§ **WHAT THE TASK ASKS**: Make an exact copy of the listing so that no picture is carried over.

§ **INFORMATION SHOWN**:
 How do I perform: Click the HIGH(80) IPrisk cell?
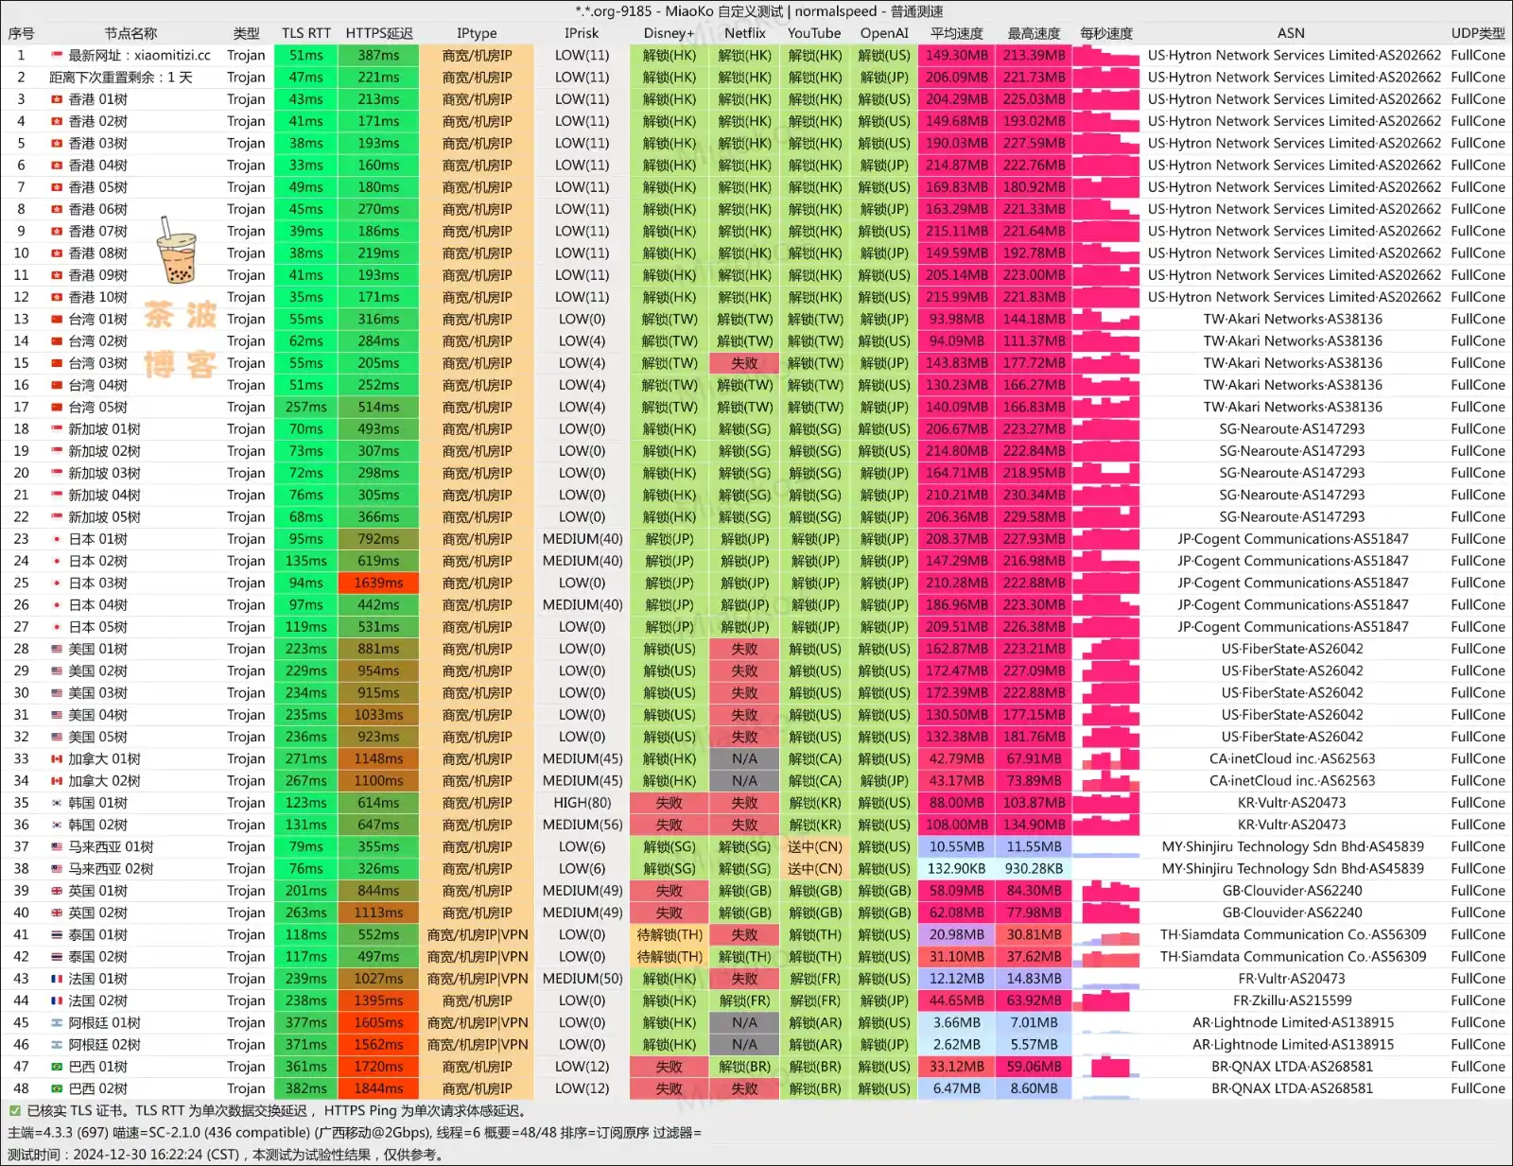(x=582, y=803)
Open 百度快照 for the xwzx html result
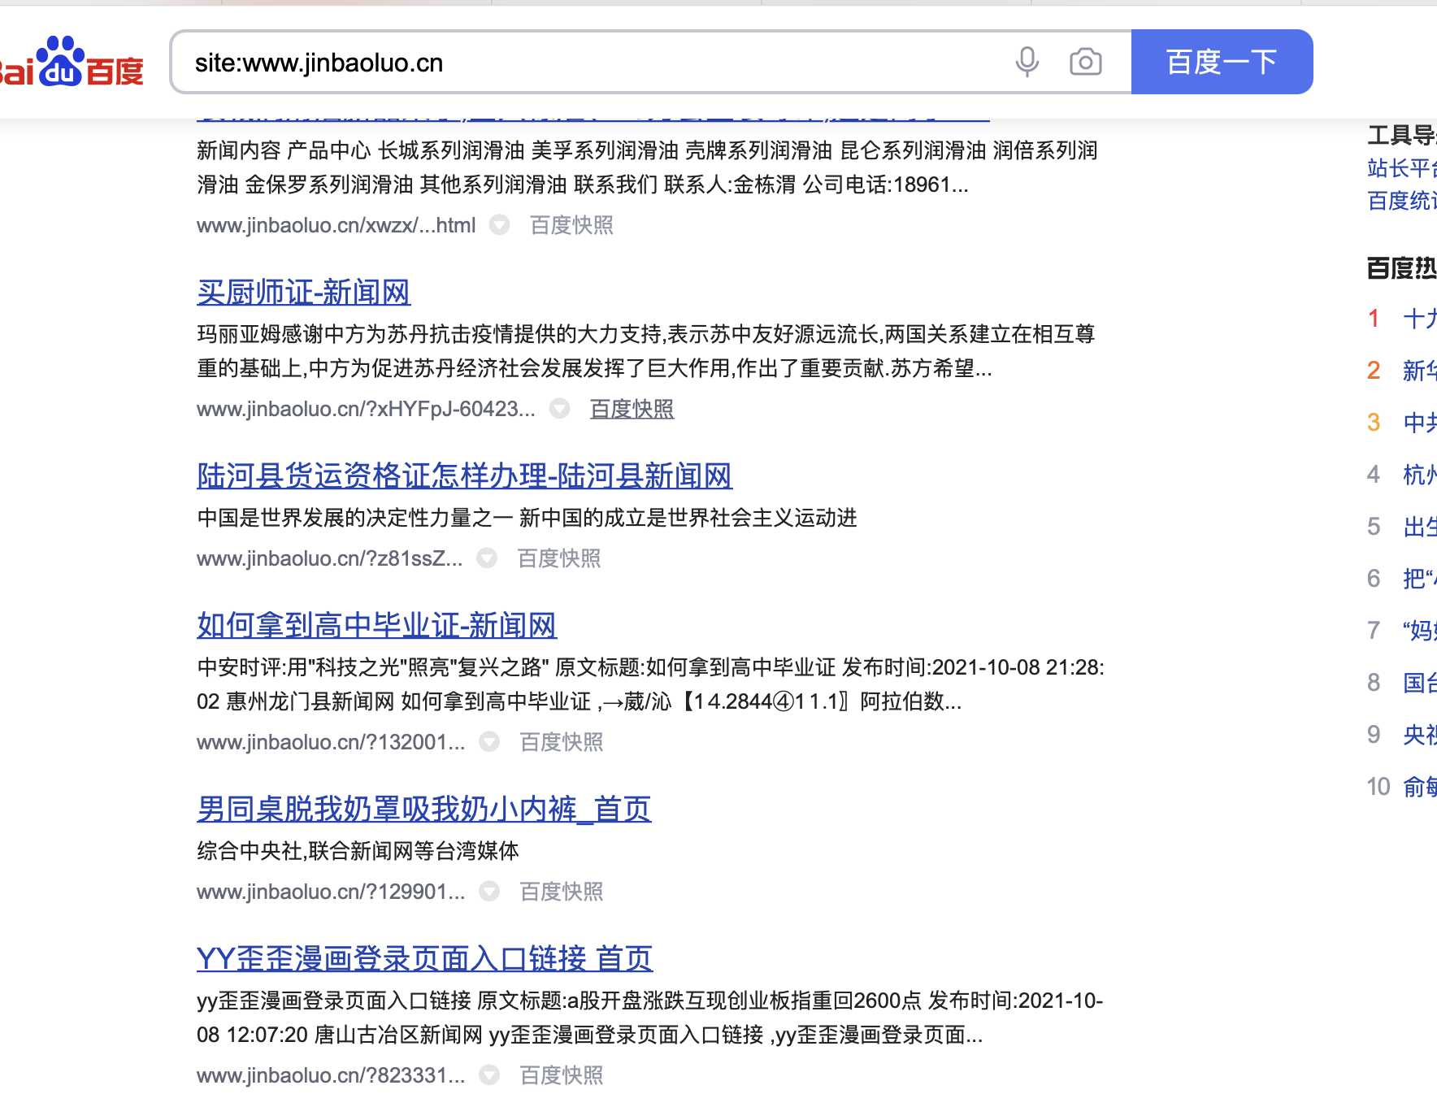Image resolution: width=1437 pixels, height=1094 pixels. click(x=571, y=225)
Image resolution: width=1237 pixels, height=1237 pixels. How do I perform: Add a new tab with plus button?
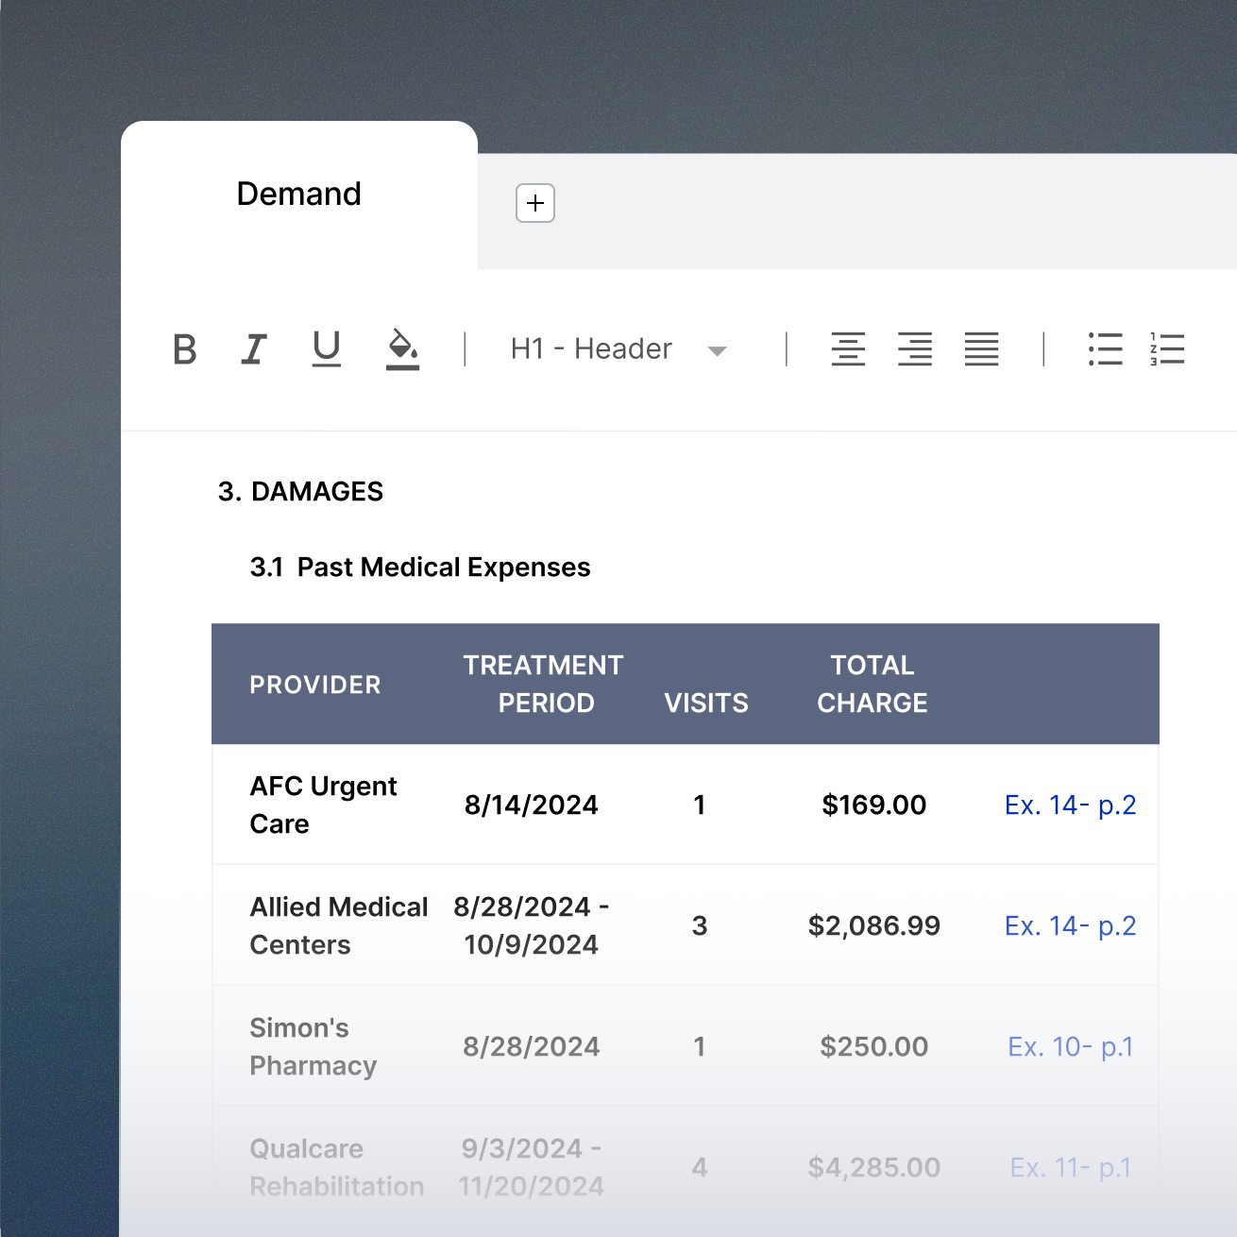[535, 203]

§ **SOLUTION**:
 How do I perform: Click the HIGH(80) IPrisk cell?
(x=582, y=803)
Open 百度快照 for the xwzx html result
Image resolution: width=1437 pixels, height=1094 pixels. click(x=571, y=225)
Image resolution: width=1237 pixels, height=1237 pixels. How do I perform: Add a new tab with plus button?
[535, 203]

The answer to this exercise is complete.